In all fairness, The Fallout is very tight. They play their instruments well. The rhythm section in particular is razor sharp; the energetic bass lines put in the work to keep the momentum up throughout the EP. It’s clear that they have an intuitive understanding of their favourite bands. Their influences are worn on their sleeves, to be sure. You can hear echoes of past mosh pits in every line. These influences, sadly, are a bit dated and done to death.
I struggle to see what sets The Fallout apart from the myriad of other vaguely politico-skate-punk bands that precede them. Raise Your Flag and Other Anthems is a veritable pro-tools punk checklist: skank beat, super compressed guitar tones, and plenty of oooohhs and wooahs. It’s all done well enough, but leaves me feeling as though nothing was lost and nothing was gained in having heard this record, and I feel like I’ve heard this record before (and didn’t like it then).
In the words of Henry Rollins, punk music should make you “…wanna fight and fuck on the floor.” These anthems inspire neither of these visceral responses in me. This is castrated punk for below-the-knee khaki cargo shorts. This the anthem for your older cousin who won’t stop reminiscing about that time he went to Warped Tour. The safe road has been taken and the result is a record that sounds like a classic punk record, but stops short of feeling like a classic punk record. All the pieces are there, but it just doesn’t quite deliver.

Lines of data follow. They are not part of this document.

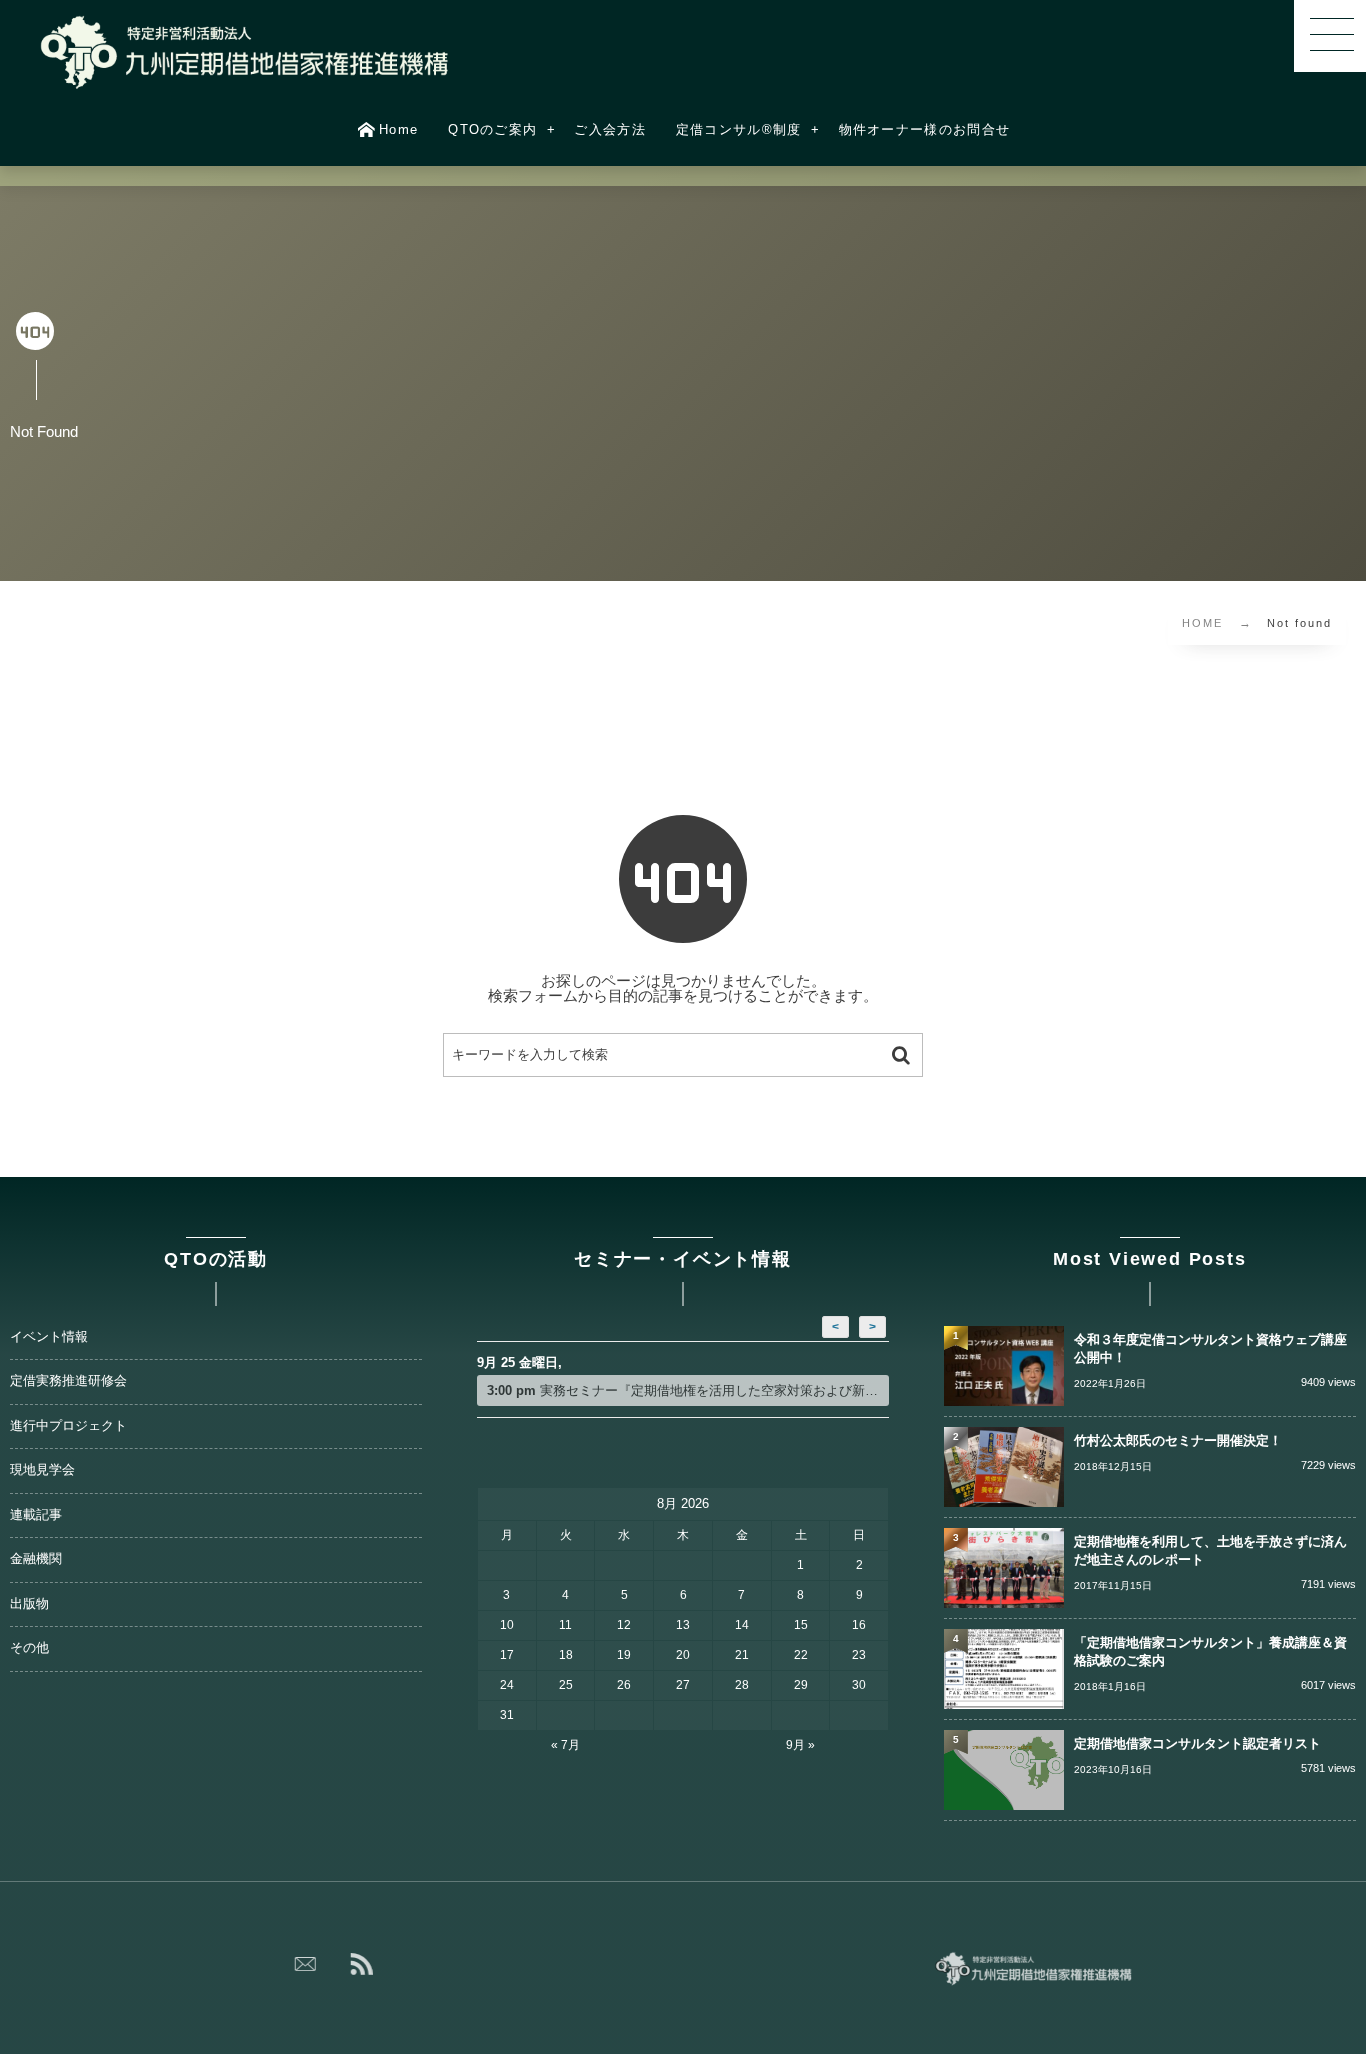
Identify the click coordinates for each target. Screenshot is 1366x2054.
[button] (1330, 36)
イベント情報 (49, 1337)
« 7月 (565, 1745)
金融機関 (36, 1559)
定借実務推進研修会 (68, 1381)
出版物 (29, 1604)
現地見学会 (42, 1470)
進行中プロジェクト (68, 1426)
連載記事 (36, 1515)
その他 (29, 1648)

All this being said, if you are a devout fan of early 2000’s punk rock and want to be reminded of all the ingredients you love so dearly, then Raise Your Flags and Other Anthems may be just what you’re after. If, however, you are looking for a punk rock record that feels dangerous, one that takes the genre in an exciting new direction, or innovates and builds upon its influences in a novel way, then The Fallout have missed the mark here.